TEXTAUSZUG:
>>>

Macht hoch die Tür
Mit diesem Lied beginnt die Adventszeit

1. Macht hoch die Tür, die Tor macht weit;
es kommt der Herr der Herrlichkeit,
ein König aller Königreich,
ein Heiland aller Welt zugleich,
der Heil und Leben mit sich bringt;
derhalben jauchzt, mit Freuden singt:
Gelobet sei mein Gott,
mein Schöpfer reich von Rat.
2. Er ist gerecht, ein Helfer wert;
Sanftmütigkeit ist sein Gefährt,
sein Königskron ist Heiligkeit,
sein Zepter ist Barmherzigkeit;
all unsre Not zum End er bringt,
derhalben jauchzt, mit Freuden singt:
Gelobet sei mein Gott,
mein Heiland groß von Tat.
3. O wohl dem Land, o wohl der Stadt,
so diesen König bei sich hat.
Wohl allen Herzen insgemein,
da dieser König ziehet ein.
Er ist die rechte Freudensonn,
bringt mit sich lauter Freud und Wonn.
Gelobet sei mein Gott,
mein Tröster früh und spat.
4. Macht hoch die Tür, die Tor macht weit,
eu'r Herz zum Tempel zubereit'.
Die Zweiglein der Gottseligkeit
steckt auf mit Andacht, Lust und Freud;
so kommt der König auch zu euch,
ja, Heil und Leben mit zugleich.
Gelobet sei mein Gott,
voll Rat, voll Tat, voll Gnad.
5. Komm, o mein Heiland Jesu Christ,
meins Herzens Tür dir offen ist.
Ach zieh mit deiner Gnade ein;
dein Freundlichkeit auch uns erschein.
Dein Heilger Geist uns führ und leit
den Weg zur ewgen Seligkeit.
Dem Namen dein, o Herr,
sei ewig Preis und Ehr.
Text: Georg Weissel (1623)
Melodie: Johann Anastasius Freylinghausen (1704)
Im Evangelischen Gesangbuch (EG) steht es ganz vorne, unter der Nr. 1. Und viele Kirchengemeinden eröffnen mit dem Lied „Macht hoch die Tür“ bis heute die Adventszeit und das neue Kirchenjahr. Über die Jahrhunderte ist „Macht hoch die Tür“ zu einem internationalen und ökumenischen Klassiker geworden. Es findet sich auch im katholischen Gotteslob, ist in der Neuapostolischen Kirche und vielen Freikirchen in Gebrauch.
Im Unterschied zu den meisten anderen Kirchenliedern kennen wir im Fall von „Macht hoch die Tür“ den konkreten Anlass seiner Entstehung. Es wurde zur Einweihung der Altroßgärter Kirche in Königsberg am 2. Advent 1623 geschrieben. Verfasser des Textes ist Georg Weissel, der erste Pfarrer jener Kirche. Erstmals gedruckt wurde das Lied 1642 in der Sammlung „Preußische Fest-Lieder auf das ganze Jahr für 5–8 Stimmen“ in einem Chorsatz von Johann Stobäus. 1704 erschien das Lied im „Geistreichen Gesang-Buch“ von Johann Anastasius Freylinghausen dann mit der Melodie, die heute bekannt ist.

<<<

AUFGABE A: Schreib den Absatz im Textauszug, der mit „Im Unterschied zu den meisten anderen Kirchenliedern“ anfängt, als kurze Liste mit seinen wichtigsten Fakten.
AUFGABE B: Unter welcher Nummer steht „Macht hoch die Tür“ laut dem Textauszug im Evangelischen Gesangbuch?
AUFGABE C: Warum soll man nach der ersten Strophe im Textauszug jubeln und mit Freude singen?

VERFÜGBARE DATEN:
>>>

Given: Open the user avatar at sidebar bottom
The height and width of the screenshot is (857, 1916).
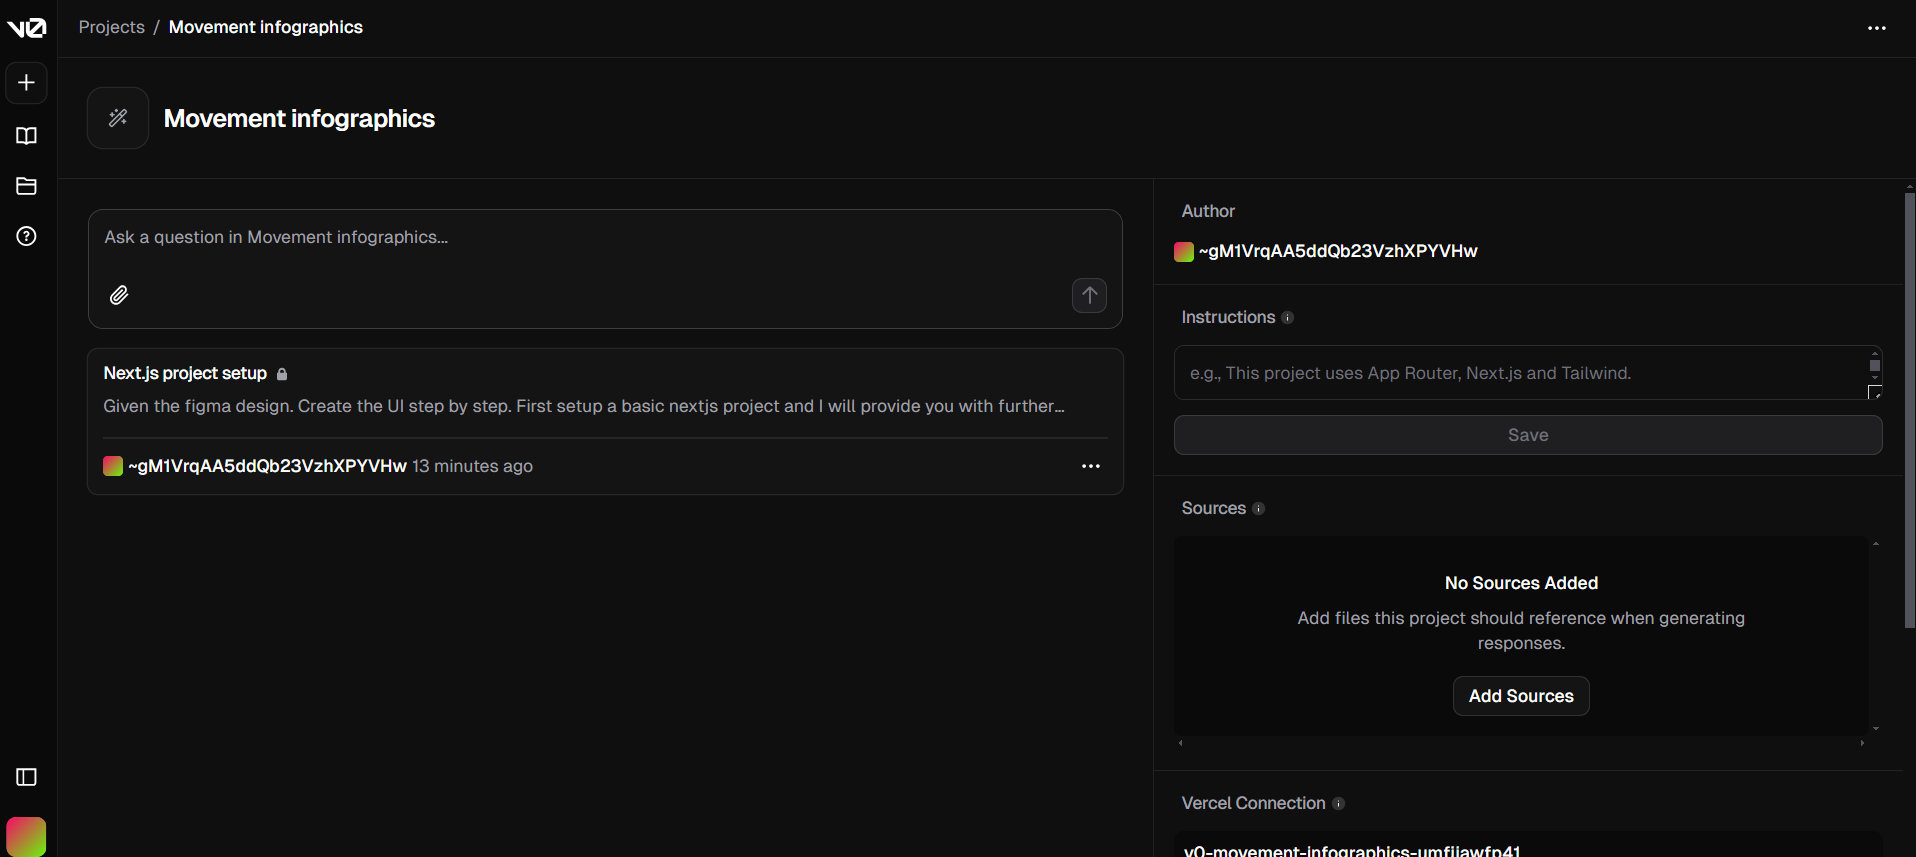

<<<

ANTWORT A:
- Anders als bei den meisten Kirchenliedern ist der Anlass der Entstehung bekannt.
- Das Lied entstand zur Einweihung der Altroßgärter Kirche in Königsberg am 2. Advent 1623.
- Den Text schrieb Georg Weissel, der erste Pfarrer dieser Kirche.
- Zum ersten Mal gedruckt wurde es 1642 in der Sammlung „Preußische Fest-Lieder auf das ganze Jahr für 5–8 Stimmen“, in einem Chorsatz von Johann Stobäus.
- 1704 erschien es mit der heute bekannten Melodie im „Geistreichen Gesang-Buch“ von Johann Anastasius Freylinghausen.

ANTWORT B: Unter der Nr. 1.

ANTWORT C: Weil der Herr der Herrlichkeit kommt, ein König aller Königreiche und Heiland der ganzen Welt. Er bringt Heil und Leben mit sich.